Start of Data for this exercise

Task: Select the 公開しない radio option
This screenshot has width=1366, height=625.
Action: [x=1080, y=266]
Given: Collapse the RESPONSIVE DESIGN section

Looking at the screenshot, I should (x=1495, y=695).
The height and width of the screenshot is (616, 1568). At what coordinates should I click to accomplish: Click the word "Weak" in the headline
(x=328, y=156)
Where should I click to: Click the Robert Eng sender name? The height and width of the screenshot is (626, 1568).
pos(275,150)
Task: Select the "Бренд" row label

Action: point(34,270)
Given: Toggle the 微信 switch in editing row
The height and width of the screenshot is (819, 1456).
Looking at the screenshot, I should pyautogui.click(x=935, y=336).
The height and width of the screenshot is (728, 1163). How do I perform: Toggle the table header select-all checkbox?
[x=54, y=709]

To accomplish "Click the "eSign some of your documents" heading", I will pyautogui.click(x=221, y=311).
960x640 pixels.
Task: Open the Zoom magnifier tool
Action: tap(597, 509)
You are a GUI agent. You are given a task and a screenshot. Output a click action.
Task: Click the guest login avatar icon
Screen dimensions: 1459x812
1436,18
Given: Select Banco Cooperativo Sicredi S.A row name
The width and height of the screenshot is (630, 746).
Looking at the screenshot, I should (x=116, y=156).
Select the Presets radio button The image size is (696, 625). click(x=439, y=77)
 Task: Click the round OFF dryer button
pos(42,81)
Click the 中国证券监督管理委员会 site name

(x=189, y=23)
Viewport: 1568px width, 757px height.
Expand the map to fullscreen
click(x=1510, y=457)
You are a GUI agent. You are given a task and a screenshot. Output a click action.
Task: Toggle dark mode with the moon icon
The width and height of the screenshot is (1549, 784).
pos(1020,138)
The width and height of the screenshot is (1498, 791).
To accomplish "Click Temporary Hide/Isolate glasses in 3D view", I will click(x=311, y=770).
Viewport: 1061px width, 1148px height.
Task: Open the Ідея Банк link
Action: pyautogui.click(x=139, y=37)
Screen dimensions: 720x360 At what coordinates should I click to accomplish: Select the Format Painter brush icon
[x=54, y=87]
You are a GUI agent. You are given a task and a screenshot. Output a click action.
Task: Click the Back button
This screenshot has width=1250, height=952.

End of Data for this exercise

Return the whole listing, keeping every word as it is.

Task: Select the 公開しない radio option
This screenshot has width=1366, height=625.
Action: [x=1080, y=266]
Given: Collapse the RESPONSIVE DESIGN section

Looking at the screenshot, I should (x=1495, y=695).
The height and width of the screenshot is (616, 1568). At what coordinates should I click to accomplish: Click the word "Weak" in the headline
(x=328, y=156)
Where should I click to: Click the Robert Eng sender name? The height and width of the screenshot is (626, 1568).
pos(275,150)
Task: Select the "Бренд" row label

Action: point(34,270)
Given: Toggle the 微信 switch in editing row
The height and width of the screenshot is (819, 1456).
Looking at the screenshot, I should pyautogui.click(x=935, y=336).
The height and width of the screenshot is (728, 1163). How do I perform: Toggle the table header select-all checkbox?
[x=54, y=709]

To accomplish "Click the "eSign some of your documents" heading", I will pyautogui.click(x=221, y=311).
960x640 pixels.
Task: Open the Zoom magnifier tool
Action: tap(597, 509)
You are a GUI agent. You are given a task and a screenshot. Output a click action.
Task: Click the guest login avatar icon
Screen dimensions: 1459x812
1436,18
Given: Select Banco Cooperativo Sicredi S.A row name
The width and height of the screenshot is (630, 746).
Looking at the screenshot, I should (x=116, y=156).
Select the Presets radio button The image size is (696, 625). click(x=439, y=77)
 Task: Click the round OFF dryer button
pos(42,81)
Click the 中国证券监督管理委员会 site name

(x=189, y=23)
Viewport: 1568px width, 757px height.
Expand the map to fullscreen
click(x=1510, y=457)
You are a GUI agent. You are given a task and a screenshot. Output a click action.
Task: Toggle dark mode with the moon icon
The width and height of the screenshot is (1549, 784).
pos(1020,138)
The width and height of the screenshot is (1498, 791).
To accomplish "Click Temporary Hide/Isolate glasses in 3D view", I will click(x=311, y=770).
Viewport: 1061px width, 1148px height.
Task: Open the Ідея Банк link
Action: pyautogui.click(x=139, y=37)
Screen dimensions: 720x360 At what coordinates should I click to accomplish: Select the Format Painter brush icon
[x=54, y=87]
You are a GUI agent. You are given a task and a screenshot. Output a click action.
Task: Click the Back button
This screenshot has width=1250, height=952.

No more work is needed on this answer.